> _ИСХОДНЫЙ ТЕКСТ_:
____

Другие, подразумевавшие то же самое, спрашивали себя:
"А может, Меровинги - это германская династия
Heerkonige[88], выходцы из древней королевской династии времен
великого переселения народов?"
Но сколько королевских семей в мире обладало такими привилегиями и
почему Меровинги имели на это больше прав, чем другие? Каким образом их
кровь наделяла их такими исключительными правами? Это были вопросы без
ответов, и мы терялись в догадках...
Пакт Хлодвига.
Самым знаменитым из всех меровингских королей был внук Меровея, Хлодвиг
I, который царствовал с 481 по 511 год. Все французские школьники знают это
имя, ибо благодаря ему Франция приняла христианство, и римско-католическая
Церковь завоевала в Западной Европе главенство, которое продлилось не
меньше, чем тысячу лет.
Итак, в 496 году католическая Церковь оказалась в ненадежном положении,
и ее существованию, хрупкому с самого начала века, угрожала очень серьезная
опасность. Римский епископ провозгласил себя папой между 384 и 399 годами,
но его официальный статус, идентичный статусам других епископов того
времени, совершенно не походил на современное папство. Не будучи духовным
руководителем и верховным властителем христианского мира, он, в конце
концов, представлял собой просто одну из многочисленных и противоречивых
форм христианства, безнадежно борющегося, чтобы выжить, несмотря на
конфликты, расколы и оппозиции теологического порядка. Действительно,
римская Церковь обладала едва ли большей властью, чем Церковь кельтская, с
которой первая пребывала в постоянном разногласии; она была окружена не
большей значительностью, чем какая-нибудь еретическая секта, вроде
арианства, которое, например, отрицало божественность Иисуса, настаивая на
его человеческой природе. Впрочем, заметим, кстати, что в конце V века
епископства в Западной Европе были в различной степени вовлечены в эту форму
арианства.
В той мере, в какой римская Церковь хотела выжить и утвердить свой
авторитет, она нуждалась в могущественной поддержке. И если христианство
хотело развиваться по единственному пути римской доктрины, ему надо было
распространять эту доктрину, внедрять, если это было необходимо, навязывать
ее с помощью светских сил, достаточно надежных и эффективных, чтобы
победить, вытеснить и окончательно задушить все соперничающие с ней
верования. Церковь начала искать эту поддержку, эту силу и нашла ее, вполне
естественно, у Хлодвига.
В 486 году Хлодвиг в большой степени увеличил владения Меровингов и,
благодаря победам над враждебными ему племенами, присоединил к Арденнам
прилегающие к ним многочисленные мелкие государства и княжества. Теперь
такие важные города, как Труа, Реймс и Амьен, входили во франкское
королевство, и Хлодвиг, конечно, не замедлил бы стать одним из самых
могущественных монархов в Западной Европе.
Его обращение и крещение играют, безусловно, в нашем расследовании одну
из главных ролей. Все подробности в свое время были описаны в знаменитом
рассказе "Житие святого Ремигия", но, к несчастью, за исключением некоторых
страниц, рукопись была уничтожена спустя двести пятьдесят лет. С какой целью
и ради какого таинственного замысла? По всей видимости, это было сделано
умышленно, и только несколько фрагментов еще свидетельствуют о том, какой
огромный интерес представляло ее содержание.

____

> _ИСХОДНЫЕ ДАННЫЕ_:
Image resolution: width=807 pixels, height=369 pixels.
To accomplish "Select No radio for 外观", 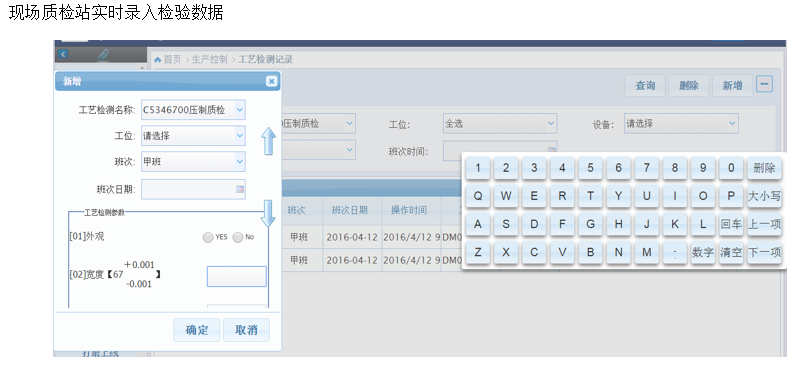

____

> _ЗАДАНИЯ_:
a – Ответьте по тексту о Меровингах:
(i) В какие годы царствовал Хлодвиг I?
(ii) Между какими годами римский епископ провозгласил себя папой?
(iii) Какие города, по тексту, вошли во франкское королевство после 486 года?
b – Перепишите отрывок текста о Меровингах, начиная со слов "Но сколько королевских" и заканчивая словами "чем тысячу лет.". Замените в нем "Франция" на "Галлия".

> _ОТВЕТЫ К ЗАДАНИЯМ_:
a –
(i) С 481 по 511 год.
(ii) Между 384 и 399 годами.
(iii) Труа, Реймс и Амьен.

b –
Но сколько королевских семей в мире обладало такими привилегиями и
почему Меровинги имели на это больше прав, чем другие? Каким образом их
кровь наделяла их такими исключительными правами? Это были вопросы без
ответов, и мы терялись в догадках...
Пакт Хлодвига.
Самым знаменитым из всех меровингских королей был внук Меровея, Хлодвиг
I, который царствовал с 481 по 511 год. Все французские школьники знают это
имя, ибо благодаря ему Галлия приняла христианство, и римско-католическая
Церковь завоевала в Западной Европе главенство, которое продлилось не
меньше, чем тысячу лет.